Animal experiment:

Rats[1]For the study of dose dependency, Diflunisal is administered by i.a. injection in doses of 3, 10, 30 and 60 mg/kg (1.5, 5, 15 and 30 mg/mL dosing solution in 0.1 M NaHCO3). The infusion studies consist of a bolus injection of Diflunisal followed immediately by a 7-hr infusion at a constant rate. Seven groups of rats are included in the infusion studies. The loading doses used are 2, 3, 5, 10, 25, 50 and 80 mg/kg and their corresponding infusion rates are 3, 4.5, 9, 18, 36, 72 and 144 μg/min (0.576 mL/hr of seven different dosing solutions: 0.31, 0.47, 0.94, 1.88, 3.75, 7.5 and 15 mg/mL in 0.1 M NaHCO3). Blood samples are collected serially at appropriate times for the dose-dependency studies, but collected hourly for the infusion studies. Plasma is obtained immediately by centrifugation of blood samples and extracted with acetonitrile and then frozen (-20℃) until assay[1].
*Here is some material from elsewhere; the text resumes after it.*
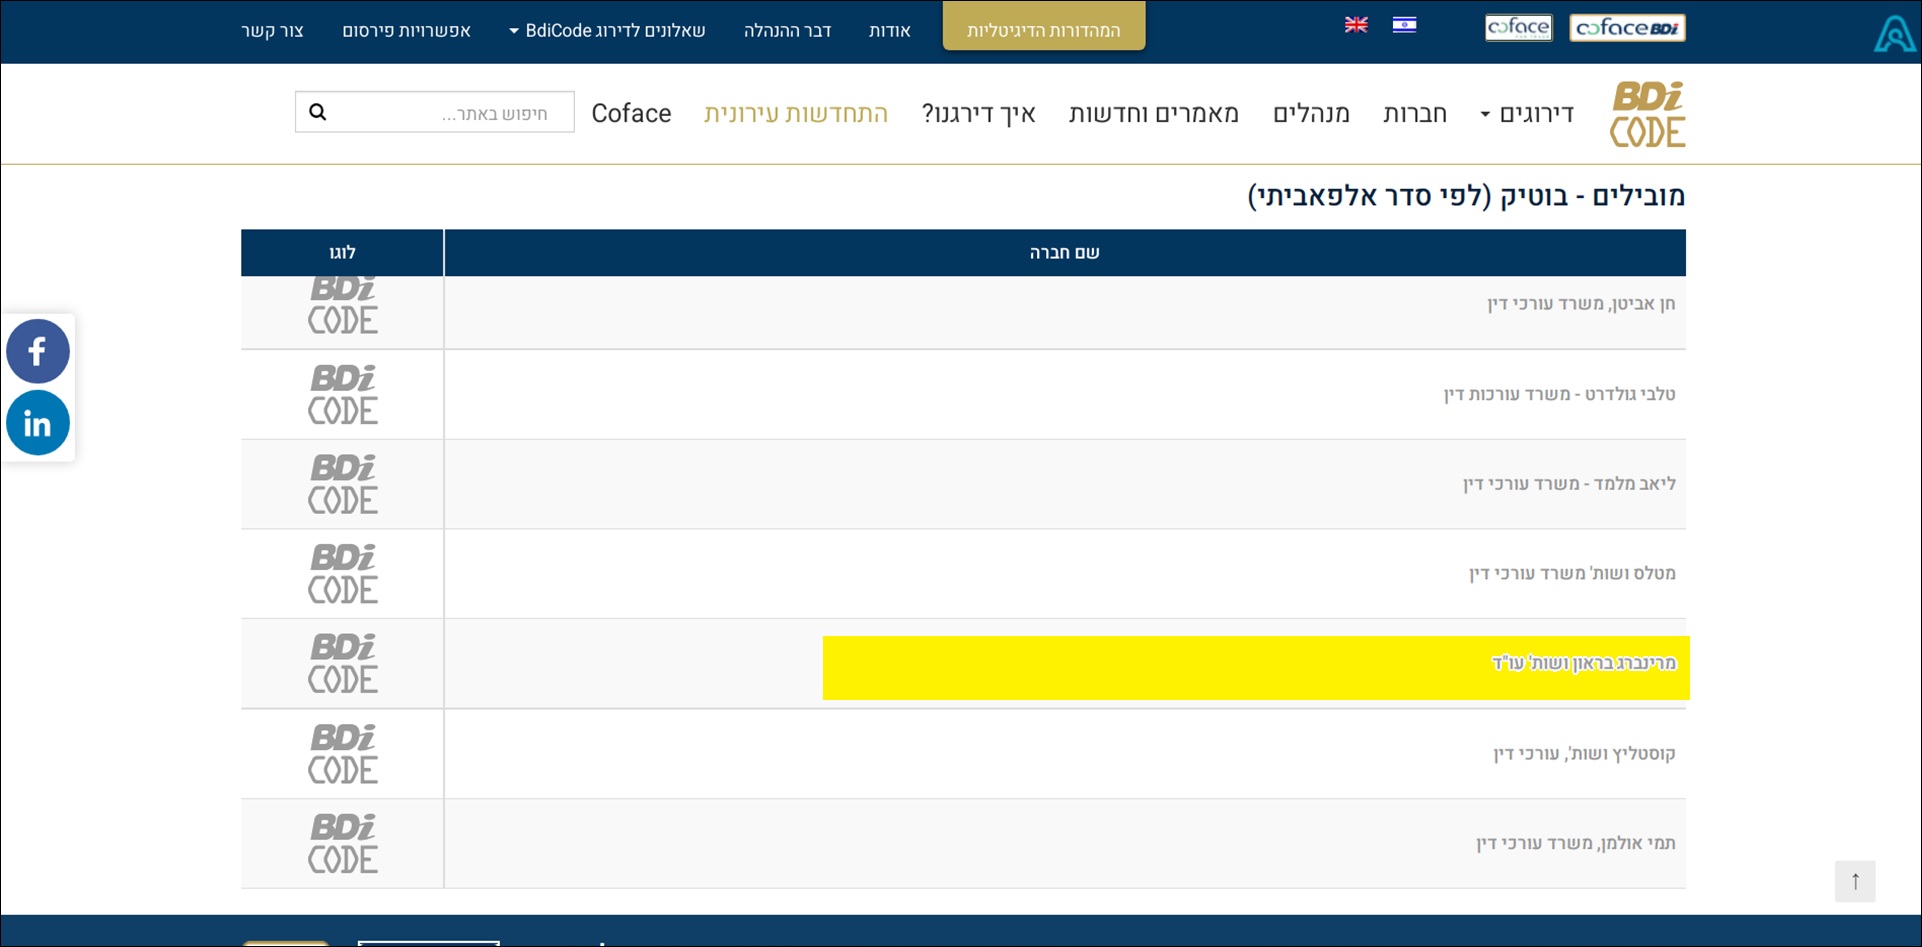This screenshot has width=1922, height=947.
Task: Open the מנהלים menu item
Action: 1311,114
Diflunisal (MK-647) is a salicylate derivative with nonsteroidal anti-inflammatory and uricosuric properties, which is used alone as an analgesic and in rheumatoid arthritis patients. The mechanism of action of diflunisal is as a Cyclooxygenase (COX) Inhibitor.
Administration of increasing doses of Diflunisal to rats shows that the effect of the dose on the pharmacokinetics of Diflunisal is quite complicated. The plasma concentrations of Diflunisal decline exponentially with time, albeit with a half-life that increases with increasing dose. The CLP is reduced considerably when the dose increases from 3 to 10 mg/kg and then remains relatively constant over the dose range of 10 to 60 mg/kg. Diflunisal has been shown to be highly bound to rat plasma protein and dependent on concentration. The fraction of unbound Diflunisal is increased about 10-fold over the concentration range of 5 to 300 μg/mL[1]. Diflunisal exhibits activity after oral administration with potency about 25 times greater than that of aspirin, about 3 times that of glafenine and twice that of zomepirac[2].
Reference:
[1]. Lin JH, et al. Dose-dependent pharmacokinetics of diflunisal in rats: dual effects of protein binding and metabolism. J Pharmacol Exp Ther. 1985 Nov;235(2):402-6.
[2]. Winter CA, et al. Analgesic activity of diflunisal [MK-647; 5-(2,4-difluorophenyl)salicylic acid] in rats with hyperalgesia induced by Freund's adjuvant. J Pharmacol Exp Ther. 1979 Dec;211(3):678-85.
[3]. Cappon GD, et al. Relationship between cyclooxygenase 1 and 2 selective inhibitors and fetal development when administered to rats and rabbits during the sensitive periods for heart development and midline closure. Birth Defects Res B Dev Reprod Toxicol. 2003 Feb;68(1):47-56.